Well, she finished, and stood trembling with rage, cheeks burning, eyes flashing—a very fury.

I invited the Court to retire to the Inner House, and took their opinions one by one.

They were unanimous on several points—first, that the position of things was most dangerous to the Authority of the College and the safety of the People; next, that the punishment of Death alone would meet the ease; thirdly, that, in future, the Museum, with the Library and Picture Galleries, must be incorporated with the College itself, so that this danger of the possible awakening of memory should be removed.

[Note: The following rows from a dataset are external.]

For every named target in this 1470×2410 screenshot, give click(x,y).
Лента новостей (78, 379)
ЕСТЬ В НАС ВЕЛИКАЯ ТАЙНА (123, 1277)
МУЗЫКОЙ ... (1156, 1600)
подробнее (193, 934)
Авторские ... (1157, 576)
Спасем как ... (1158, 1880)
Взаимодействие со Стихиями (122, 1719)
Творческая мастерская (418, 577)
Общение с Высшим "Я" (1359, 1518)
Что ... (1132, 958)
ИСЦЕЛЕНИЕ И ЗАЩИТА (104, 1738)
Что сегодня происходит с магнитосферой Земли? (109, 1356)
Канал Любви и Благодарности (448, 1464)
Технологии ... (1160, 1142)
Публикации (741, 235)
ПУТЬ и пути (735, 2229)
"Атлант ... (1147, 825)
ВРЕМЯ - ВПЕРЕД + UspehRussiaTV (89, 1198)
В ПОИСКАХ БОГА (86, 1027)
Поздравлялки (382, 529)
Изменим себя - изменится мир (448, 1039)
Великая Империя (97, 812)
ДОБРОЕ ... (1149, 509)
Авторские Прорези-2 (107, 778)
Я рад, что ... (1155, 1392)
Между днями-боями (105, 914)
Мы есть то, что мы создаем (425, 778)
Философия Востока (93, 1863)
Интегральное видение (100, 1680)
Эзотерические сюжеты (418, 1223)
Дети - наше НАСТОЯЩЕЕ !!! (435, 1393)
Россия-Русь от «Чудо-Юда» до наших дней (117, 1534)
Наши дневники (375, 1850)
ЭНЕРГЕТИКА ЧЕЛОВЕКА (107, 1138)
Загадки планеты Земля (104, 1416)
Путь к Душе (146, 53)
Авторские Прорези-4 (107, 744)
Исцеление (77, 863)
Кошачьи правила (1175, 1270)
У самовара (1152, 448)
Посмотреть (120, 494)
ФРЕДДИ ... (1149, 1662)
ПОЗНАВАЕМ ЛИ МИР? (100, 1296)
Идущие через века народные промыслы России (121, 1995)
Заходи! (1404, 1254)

Here, however, our unanimity ceased. For the Fellow, of whom I have already spoken as having always followed the Arch Physician, arose and again insisted that what had happened to-day might very well happen again: that nothing was more uncertain in its action, or more indestructible, than human memory: so that, from time to time, we must look for the arising of some Leader or Prophet who would shake up the people and bring them out of their torpor to a state of discontent and yearning after the lost. Wherefore he exhorted us to reconsider our Administration, and to provide some safety-valve for the active spirits. As to the Death of the three criminals, he would not, he could not, oppose it. He proposed, however, that the mode of Death should be optional. So great a light of Science as the Arch Physician had many secrets, and could doubtless procure himself sudden and painless death if he chose. Let him have that choice for himself and his companions; and, as regards the girl, let her be cast into a deep sleep, and then painlessly smothered by gas, without a sentence being pronounced upon her at all. This leniency, be said, was demanded by her youth and her inexperience.